Work instructions
Repeat the whole listing exactly as it appears.

Exercise materials
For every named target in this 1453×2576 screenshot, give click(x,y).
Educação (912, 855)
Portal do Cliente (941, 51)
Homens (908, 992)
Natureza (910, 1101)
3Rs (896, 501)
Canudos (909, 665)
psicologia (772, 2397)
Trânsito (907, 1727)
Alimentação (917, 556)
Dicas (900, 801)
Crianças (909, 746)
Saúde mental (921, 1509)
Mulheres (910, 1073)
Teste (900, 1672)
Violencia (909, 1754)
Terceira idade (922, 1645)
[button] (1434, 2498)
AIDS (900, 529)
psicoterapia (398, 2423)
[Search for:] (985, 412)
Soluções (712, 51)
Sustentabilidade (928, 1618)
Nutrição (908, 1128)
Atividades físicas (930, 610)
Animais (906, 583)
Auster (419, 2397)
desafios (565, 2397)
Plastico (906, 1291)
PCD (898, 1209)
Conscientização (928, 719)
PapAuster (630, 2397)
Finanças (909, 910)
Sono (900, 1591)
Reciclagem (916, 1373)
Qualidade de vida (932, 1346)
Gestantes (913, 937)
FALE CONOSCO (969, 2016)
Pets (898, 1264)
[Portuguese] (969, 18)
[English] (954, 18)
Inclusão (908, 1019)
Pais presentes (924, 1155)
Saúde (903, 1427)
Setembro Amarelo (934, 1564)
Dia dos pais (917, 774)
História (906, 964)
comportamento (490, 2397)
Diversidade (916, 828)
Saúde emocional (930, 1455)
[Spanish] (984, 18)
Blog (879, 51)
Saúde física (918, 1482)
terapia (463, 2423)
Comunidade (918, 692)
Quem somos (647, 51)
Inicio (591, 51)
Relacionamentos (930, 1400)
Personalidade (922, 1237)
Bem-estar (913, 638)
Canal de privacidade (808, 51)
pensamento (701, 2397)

Written solution
For every named target in this 1453×2576 screenshot, give click(x,y).
Educação (912, 855)
Portal do Cliente (941, 51)
Homens (908, 992)
Natureza (910, 1101)
3Rs (896, 501)
Canudos (909, 665)
psicologia (772, 2397)
Trânsito (907, 1727)
Alimentação (917, 556)
Dicas (900, 801)
Crianças (909, 746)
Saúde mental (921, 1509)
Mulheres (910, 1073)
Teste (900, 1672)
Violencia (909, 1754)
Terceira idade (922, 1645)
[button] (1434, 2498)
AIDS (900, 529)
psicoterapia (398, 2423)
[Search for:] (985, 412)
Soluções (712, 51)
Sustentabilidade (928, 1618)
Nutrição (908, 1128)
Atividades físicas (930, 610)
Animais (906, 583)
Auster (419, 2397)
desafios (565, 2397)
Plastico (906, 1291)
PCD (898, 1209)
Conscientização (928, 719)
PapAuster (630, 2397)
Finanças (909, 910)
Sono (900, 1591)
Reciclagem (916, 1373)
Qualidade de vida (932, 1346)
Gestantes (913, 937)
FALE CONOSCO (969, 2016)
Pets (898, 1264)
[Portuguese] (969, 18)
[English] (954, 18)
Inclusão (908, 1019)
Pais presentes (924, 1155)
Saúde (903, 1427)
Setembro Amarelo (934, 1564)
Dia dos pais (917, 774)
História (906, 964)
comportamento (490, 2397)
Diversidade (916, 828)
Saúde emocional (930, 1455)
[Spanish] (984, 18)
Blog (879, 51)
Saúde física (918, 1482)
terapia (463, 2423)
Comunidade (918, 692)
Quem somos (647, 51)
Inicio (591, 51)
Relacionamentos (930, 1400)
Personalidade (922, 1237)
Bem-estar (913, 638)
Canal de privacidade (808, 51)
pensamento (701, 2397)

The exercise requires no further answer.